From 1941 to 1945, some 45,000 prisoners were held at Camp Amersfoort under the direct command of the SS.

National Monument Camp Amersfoort. Credit: Wikimedia Commons.
National Monument Camp Amersfoort. Credit: Wikimedia Commons.

A museum built on the site of a former Nazi concentration camp in the Netherlands was inaugurated on Monday, also the 76th anniversary of the day the camp was handed over to the Red Cross and liberated.

National Monument Camp Amersfoort on the border of Leusden and Amersfoort is a large, underground museum that showcases portraits and stories of those who were imprisoned at the facility.
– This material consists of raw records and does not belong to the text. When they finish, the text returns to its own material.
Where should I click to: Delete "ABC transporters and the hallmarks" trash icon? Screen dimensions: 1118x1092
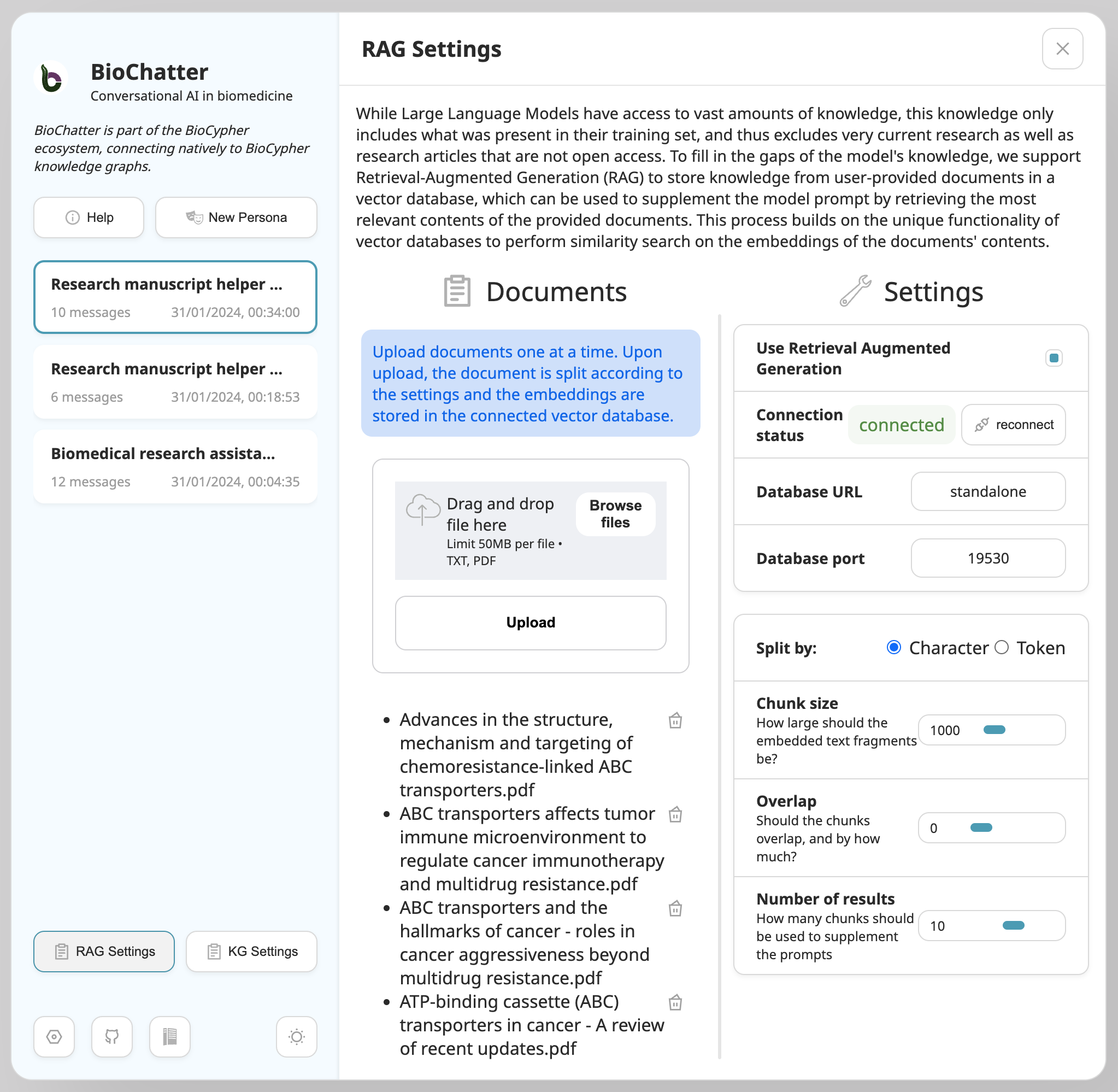click(675, 908)
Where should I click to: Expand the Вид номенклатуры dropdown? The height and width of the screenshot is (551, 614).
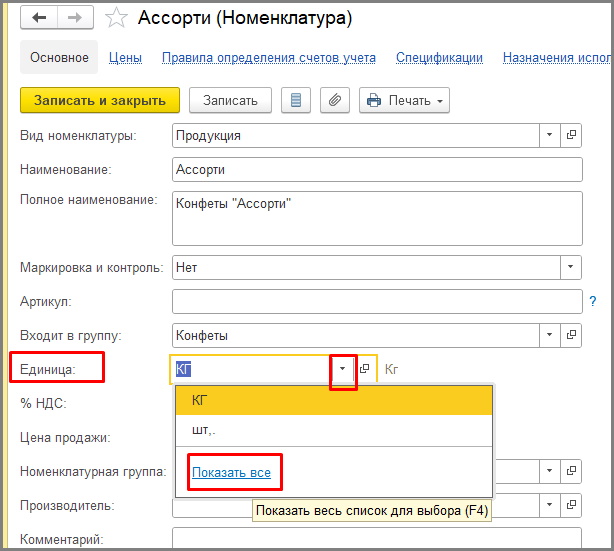click(x=550, y=135)
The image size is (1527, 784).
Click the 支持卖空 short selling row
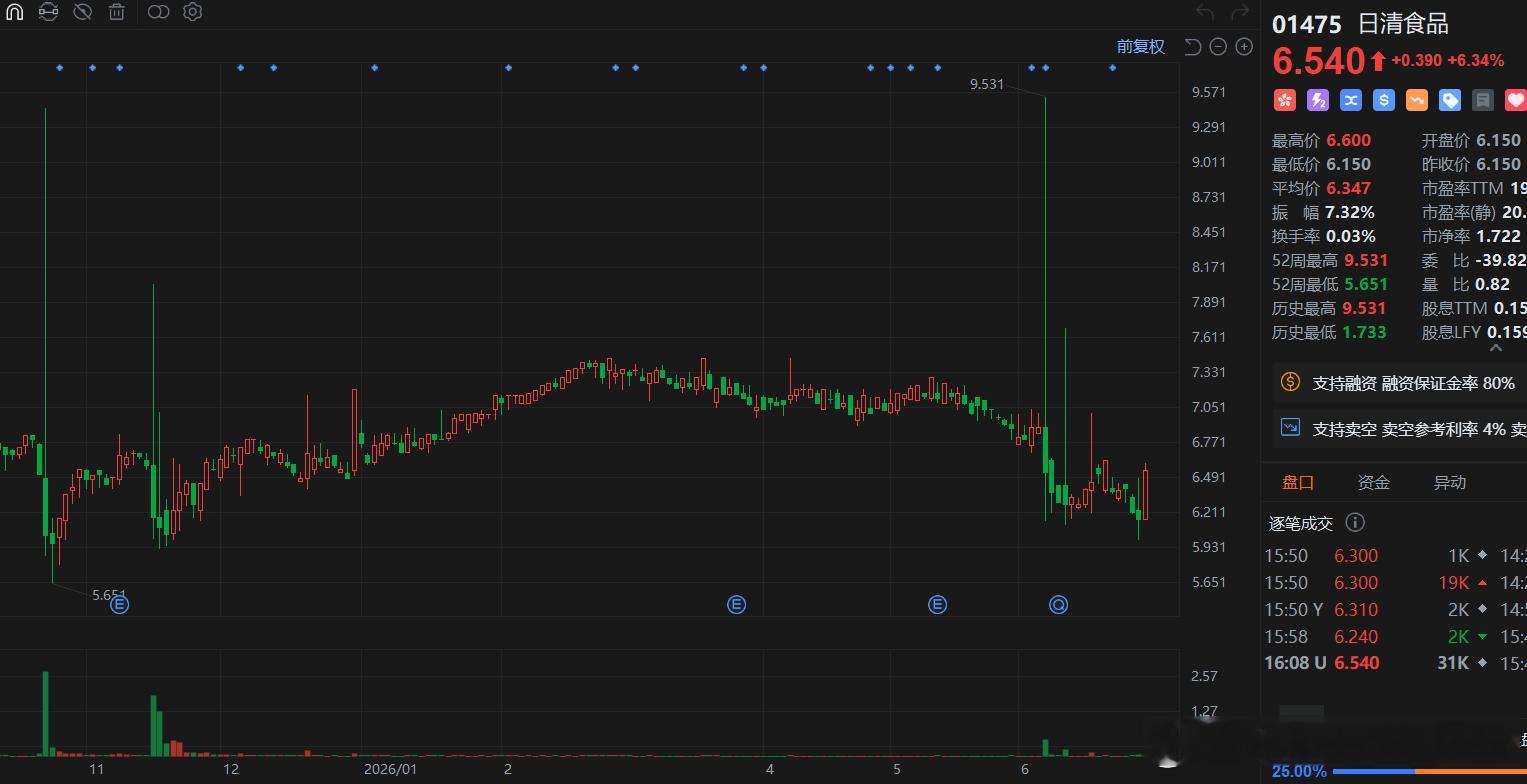click(1399, 429)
Those who attended the inauguration ceremony on April 19 included former Camp Amersfoort prisoner Arie van Houwelingen and Dutch Prime Minister Mark Rutte.

Annual commemoration gatherings take place at the former grounds of the Nazi camp, which was built in 1941.

From that year to 1945, about 45,000 prisoners were held at Camp Amersfoort, which was under the direct command of the SS, according to the museum’s website.

Records note that at least 850 of the prisoners at the camp were Jewish, though the museum said the real number is probably much higher.

The Jewish prisoners were eventually deported from Amersfoort to Westerbork, a transit camp in the northeastern part of the Netherlands where Jews performed forced labor before being sent to other concentration or extermination camps in Poland.

The museum is slated to open on May 11.